● WHAT IS NEEDED
Copy out the lines of the listing below unchanged, from the line containing "Task: Click the flag" down through the line containing "Looking at the screenshot, I should click(x=114, y=39).", including both of those lines.

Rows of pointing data
——

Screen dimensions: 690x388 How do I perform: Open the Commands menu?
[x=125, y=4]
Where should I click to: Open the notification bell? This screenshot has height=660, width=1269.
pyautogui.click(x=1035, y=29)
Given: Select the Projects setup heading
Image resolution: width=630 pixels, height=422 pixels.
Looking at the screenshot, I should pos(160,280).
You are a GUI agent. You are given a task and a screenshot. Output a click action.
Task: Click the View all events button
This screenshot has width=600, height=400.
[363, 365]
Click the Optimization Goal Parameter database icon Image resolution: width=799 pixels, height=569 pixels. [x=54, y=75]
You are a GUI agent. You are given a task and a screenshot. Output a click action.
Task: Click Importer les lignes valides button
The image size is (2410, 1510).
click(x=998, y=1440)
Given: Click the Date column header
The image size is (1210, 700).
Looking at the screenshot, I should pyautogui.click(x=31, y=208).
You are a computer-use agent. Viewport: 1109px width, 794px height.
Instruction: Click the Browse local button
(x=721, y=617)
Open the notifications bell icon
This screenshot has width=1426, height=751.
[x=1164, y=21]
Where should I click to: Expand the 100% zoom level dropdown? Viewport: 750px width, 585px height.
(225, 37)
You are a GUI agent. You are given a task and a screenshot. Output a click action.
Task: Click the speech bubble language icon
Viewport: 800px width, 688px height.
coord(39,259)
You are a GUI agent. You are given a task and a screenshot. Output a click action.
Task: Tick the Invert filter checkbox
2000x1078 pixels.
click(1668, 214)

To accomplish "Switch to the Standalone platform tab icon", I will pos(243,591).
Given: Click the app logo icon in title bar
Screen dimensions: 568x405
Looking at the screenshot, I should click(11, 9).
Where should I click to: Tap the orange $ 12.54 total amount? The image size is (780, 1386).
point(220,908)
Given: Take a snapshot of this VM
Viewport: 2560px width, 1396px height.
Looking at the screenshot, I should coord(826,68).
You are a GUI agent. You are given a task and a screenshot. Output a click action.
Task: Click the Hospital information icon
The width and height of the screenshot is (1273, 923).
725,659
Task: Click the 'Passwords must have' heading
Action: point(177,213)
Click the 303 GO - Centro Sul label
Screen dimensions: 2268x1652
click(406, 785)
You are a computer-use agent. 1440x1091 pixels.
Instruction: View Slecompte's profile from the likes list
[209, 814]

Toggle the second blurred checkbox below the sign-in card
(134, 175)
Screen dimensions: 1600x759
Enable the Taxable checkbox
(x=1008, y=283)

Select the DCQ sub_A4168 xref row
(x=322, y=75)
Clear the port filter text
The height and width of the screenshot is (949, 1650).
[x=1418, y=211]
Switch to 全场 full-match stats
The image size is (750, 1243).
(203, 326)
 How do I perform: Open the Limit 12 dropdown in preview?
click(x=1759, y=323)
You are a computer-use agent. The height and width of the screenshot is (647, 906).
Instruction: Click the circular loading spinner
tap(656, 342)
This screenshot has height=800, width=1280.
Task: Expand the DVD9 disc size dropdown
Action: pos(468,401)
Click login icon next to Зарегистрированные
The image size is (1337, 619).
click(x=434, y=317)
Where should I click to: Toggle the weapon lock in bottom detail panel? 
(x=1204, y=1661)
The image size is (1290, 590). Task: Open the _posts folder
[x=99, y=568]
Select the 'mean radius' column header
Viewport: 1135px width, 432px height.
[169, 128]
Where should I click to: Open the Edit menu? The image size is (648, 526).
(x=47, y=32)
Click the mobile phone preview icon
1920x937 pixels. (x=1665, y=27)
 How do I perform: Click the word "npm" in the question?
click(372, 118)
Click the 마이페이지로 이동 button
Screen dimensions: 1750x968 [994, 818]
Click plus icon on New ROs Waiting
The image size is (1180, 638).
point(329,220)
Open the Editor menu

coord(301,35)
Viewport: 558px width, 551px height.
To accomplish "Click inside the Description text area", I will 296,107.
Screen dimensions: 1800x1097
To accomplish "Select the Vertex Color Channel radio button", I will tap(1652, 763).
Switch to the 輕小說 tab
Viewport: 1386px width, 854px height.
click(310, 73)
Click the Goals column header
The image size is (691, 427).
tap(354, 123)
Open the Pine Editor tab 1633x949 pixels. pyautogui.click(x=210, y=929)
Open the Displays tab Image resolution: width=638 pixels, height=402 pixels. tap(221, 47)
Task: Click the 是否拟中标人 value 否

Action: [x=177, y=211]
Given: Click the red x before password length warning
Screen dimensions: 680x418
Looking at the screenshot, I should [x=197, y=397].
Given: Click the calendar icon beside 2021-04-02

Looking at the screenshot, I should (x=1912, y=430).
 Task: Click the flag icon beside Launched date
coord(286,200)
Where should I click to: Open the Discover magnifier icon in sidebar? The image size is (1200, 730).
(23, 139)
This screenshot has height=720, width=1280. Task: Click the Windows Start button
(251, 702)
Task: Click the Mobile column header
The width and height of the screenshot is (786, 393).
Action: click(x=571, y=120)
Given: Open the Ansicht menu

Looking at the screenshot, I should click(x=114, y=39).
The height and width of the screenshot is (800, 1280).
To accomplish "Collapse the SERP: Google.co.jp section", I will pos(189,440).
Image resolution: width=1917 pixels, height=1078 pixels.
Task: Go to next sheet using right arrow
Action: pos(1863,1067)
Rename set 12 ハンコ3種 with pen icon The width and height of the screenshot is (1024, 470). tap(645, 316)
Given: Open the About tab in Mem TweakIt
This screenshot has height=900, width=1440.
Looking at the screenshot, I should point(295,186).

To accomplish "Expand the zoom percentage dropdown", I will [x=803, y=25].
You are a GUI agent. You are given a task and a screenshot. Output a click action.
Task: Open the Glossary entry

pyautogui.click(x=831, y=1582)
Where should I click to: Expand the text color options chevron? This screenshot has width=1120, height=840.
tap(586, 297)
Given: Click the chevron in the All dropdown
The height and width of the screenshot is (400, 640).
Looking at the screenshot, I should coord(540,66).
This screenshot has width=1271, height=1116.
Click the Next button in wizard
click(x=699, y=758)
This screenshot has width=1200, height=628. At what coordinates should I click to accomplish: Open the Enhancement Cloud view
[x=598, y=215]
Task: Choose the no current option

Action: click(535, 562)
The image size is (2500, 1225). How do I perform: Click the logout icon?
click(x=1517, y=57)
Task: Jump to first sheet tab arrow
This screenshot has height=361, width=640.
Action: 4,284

——

● ANSWER TO THE EXERCISE
 Task: Click the flag icon beside Launched date
coord(286,200)
Where should I click to: Open the Discover magnifier icon in sidebar? The image size is (1200, 730).
(23, 139)
This screenshot has height=720, width=1280. Task: Click the Windows Start button
(251, 702)
Task: Click the Mobile column header
The width and height of the screenshot is (786, 393).
Action: click(x=571, y=120)
Given: Open the Ansicht menu

Looking at the screenshot, I should click(x=114, y=39).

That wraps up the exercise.